Durante 23 años pasé —sin saberlo— por el día exacto de mi
muerte; y mi calendario nunca me lo dijo. Me lo que me he pasado reflexionando
esto, ya que no sé cuándo ascenderemos, o ¿cuánto tardarán allá abajo en
encontrarnos?
Mientras, aquí seguiremos, viendo
entrar y salir a la gente de esta habitación. Si bien fue nuestra culpa,
llevamos casi tres meses encerrados. No sé si lo que ocurre en los moteles no
es visto por Dios, o si es que al estar tanto tiempo en el pecado, Satanás dejó
de espiar lo que hace la gente entre las sábanas.
Ya con seis horas muertos nos
descubrieron: yo hinchado de agua y Mary con la nariz metida al cráneo.
Accidentes que pueden pasar al resbalarse en cualquier motel de Av. Corrientes.
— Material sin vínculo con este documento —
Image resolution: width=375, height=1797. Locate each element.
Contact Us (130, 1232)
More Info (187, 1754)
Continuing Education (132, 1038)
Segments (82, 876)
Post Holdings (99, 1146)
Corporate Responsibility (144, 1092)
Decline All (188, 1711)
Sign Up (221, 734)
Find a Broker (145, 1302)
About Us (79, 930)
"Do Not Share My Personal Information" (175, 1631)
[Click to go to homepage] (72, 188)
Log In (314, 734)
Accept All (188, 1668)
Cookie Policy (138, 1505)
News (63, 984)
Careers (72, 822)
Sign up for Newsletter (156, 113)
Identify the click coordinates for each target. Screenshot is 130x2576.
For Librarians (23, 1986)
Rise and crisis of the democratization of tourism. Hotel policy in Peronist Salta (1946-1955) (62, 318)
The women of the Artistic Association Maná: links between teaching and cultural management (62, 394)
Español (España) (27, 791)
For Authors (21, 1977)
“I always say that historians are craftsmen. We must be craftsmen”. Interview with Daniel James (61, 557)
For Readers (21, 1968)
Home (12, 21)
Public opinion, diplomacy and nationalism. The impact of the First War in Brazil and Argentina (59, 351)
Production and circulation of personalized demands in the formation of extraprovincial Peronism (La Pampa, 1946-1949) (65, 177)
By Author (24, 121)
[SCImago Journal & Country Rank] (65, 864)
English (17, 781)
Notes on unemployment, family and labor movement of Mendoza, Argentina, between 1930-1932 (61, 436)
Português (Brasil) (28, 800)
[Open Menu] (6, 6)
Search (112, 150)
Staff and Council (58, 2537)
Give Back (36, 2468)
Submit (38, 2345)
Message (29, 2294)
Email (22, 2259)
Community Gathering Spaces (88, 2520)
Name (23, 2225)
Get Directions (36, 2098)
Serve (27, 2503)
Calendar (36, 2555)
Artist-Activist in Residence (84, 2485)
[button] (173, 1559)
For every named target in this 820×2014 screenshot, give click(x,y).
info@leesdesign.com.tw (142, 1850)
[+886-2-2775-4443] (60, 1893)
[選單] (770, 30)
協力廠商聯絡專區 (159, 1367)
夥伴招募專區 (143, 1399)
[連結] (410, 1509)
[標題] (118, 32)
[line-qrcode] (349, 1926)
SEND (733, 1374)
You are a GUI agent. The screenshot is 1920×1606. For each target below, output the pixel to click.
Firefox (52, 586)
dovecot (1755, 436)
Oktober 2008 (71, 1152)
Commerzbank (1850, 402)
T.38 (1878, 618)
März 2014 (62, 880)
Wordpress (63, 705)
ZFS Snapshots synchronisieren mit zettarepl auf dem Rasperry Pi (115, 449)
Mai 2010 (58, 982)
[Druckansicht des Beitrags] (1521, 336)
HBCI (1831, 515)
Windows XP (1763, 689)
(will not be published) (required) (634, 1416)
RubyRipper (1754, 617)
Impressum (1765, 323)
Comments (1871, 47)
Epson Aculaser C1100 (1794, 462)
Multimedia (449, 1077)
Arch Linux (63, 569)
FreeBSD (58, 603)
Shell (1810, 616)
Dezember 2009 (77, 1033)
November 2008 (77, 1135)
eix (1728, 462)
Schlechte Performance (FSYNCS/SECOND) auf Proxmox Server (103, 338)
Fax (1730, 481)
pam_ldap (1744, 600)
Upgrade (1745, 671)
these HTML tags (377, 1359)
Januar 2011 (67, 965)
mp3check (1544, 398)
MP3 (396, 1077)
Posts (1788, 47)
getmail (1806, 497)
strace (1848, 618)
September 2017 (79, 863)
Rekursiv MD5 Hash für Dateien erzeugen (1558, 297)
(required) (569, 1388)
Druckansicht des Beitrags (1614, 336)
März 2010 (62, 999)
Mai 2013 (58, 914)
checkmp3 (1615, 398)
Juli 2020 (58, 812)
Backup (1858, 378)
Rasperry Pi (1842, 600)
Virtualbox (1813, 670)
Pensamos que nos sacarían con la decencia que correspondía; pero no, la
encargada del lugar le pidió a un amigo suyo que nos sacaran en un anonimato
total. Nosotros seguíamos esperando una santa sepultura; aunque —a estas
alturas— lo que hicieran con nuestros cuerpos, seguramente ya ni importa.
Estamos hartos.
Mary sigue molesta conmigo, ¿cómo
no? Fue mi idea venir aquí. Pero también se me ocurrió reclamar —ya muerto— que
nunca me pasó nada al venir con Jacinta. Eso la hizo enojar, porque a Jacinta
la conocí en el cumpleaños de Mary, justo cuando llevábamos un mes de novios.
Ya me está cansando.
De no ser por nuestras constantes
pelas, estar destinado a un motel habría sido gozoso. Aparentemente, debo
permanecer desnudo toda la eternidad, así morí; mientras que Mary sigue descalza,
con los jeans deshilachados y el brasier mal acomodado por más que se lo suba
de nuevo.
—Dios se olvidó de nosotros —me dijo
después de un silencio de días.
—Creo que ni siquiera le importamos.
—Al menos tienes ropa… Míralos a
esos dos, ¿crees que cogerían igual si supieran que aquí se murió alguien?
—hizo una pausa para suspirar con hastío.
—A la mejor eso les excita —bromeé.
—Pero creo que a ella le daría asco
o miedo… —quise bromear.
—Hay gente muy rara en el mundo —usó
su mano para señalar su propio rostro.
El ruidoso orgasmo del hombre nos
hizo mirar hacia ellos, por morbo o por asco.
—Mmhh… —señaló María—. Ya acabaron;
seguro ni se da cuenta que la vieja está insatisfecha.
—¿Crees que si alguien más se muere
aquí nos haga compañía?
—Como que qué asco, ¿no? Si el que
se muere es un pervertido, o un viejito todo horrible.
—Pues sí… creo que no sería buena
idea.
—¿Sabes? —me miró condescendiente—,
te quería dejar. Después de coger, te iba a botar.
—¿Neta? —respondí sorprendido.
—Pues sí, pero ya ves: una se muere
y valen madre las cosas.
El vivo enciende un cigarrillo y se
mete a bañar.
María se rio con un bufido: —Ella no
va a querer bañarse, las mujeres así no les gustan los baños de motel. Pero,
¿sabes, Daniel? —se acomodó de nuevo el brasier— Ya muerto me caes mejor. No
eres tan aburrido como este cuarto. Creo que sí te puedo querer… tenemos tiempo
para eso.
—Gracias… creo.
La pareja sale de la habitación
dejando la puerta abierta.
—Oye, mira —señala la mesa de
noche—. Dejaron el cigarro encendido.
—¿Y eso qué? ¿Nos vamos a morir
quemados también?
—No seas pendejo —saca de su
bolsillo una cajetilla de cigarros—. Los tenía cuando… bueno, cuando… —señala
con un gesto.
—¿Y crees que puedas?
De algún modo lo enciende. Ella
logra prender su ectoplásmico cigarro y se queda de pie a un lado de mí. Con
añoranza veo el estacionamiento a través de la puerta abierta. Se sienta a mi
lado y me ofrece una calada. En silencio, miramos hacia la media tarde. Dejamos
de coincidir: yo analizo ese pedazo de cielo que se dibuja entre los edificios,
y ella a la chica de limpieza que apaga el cigarro olvidado.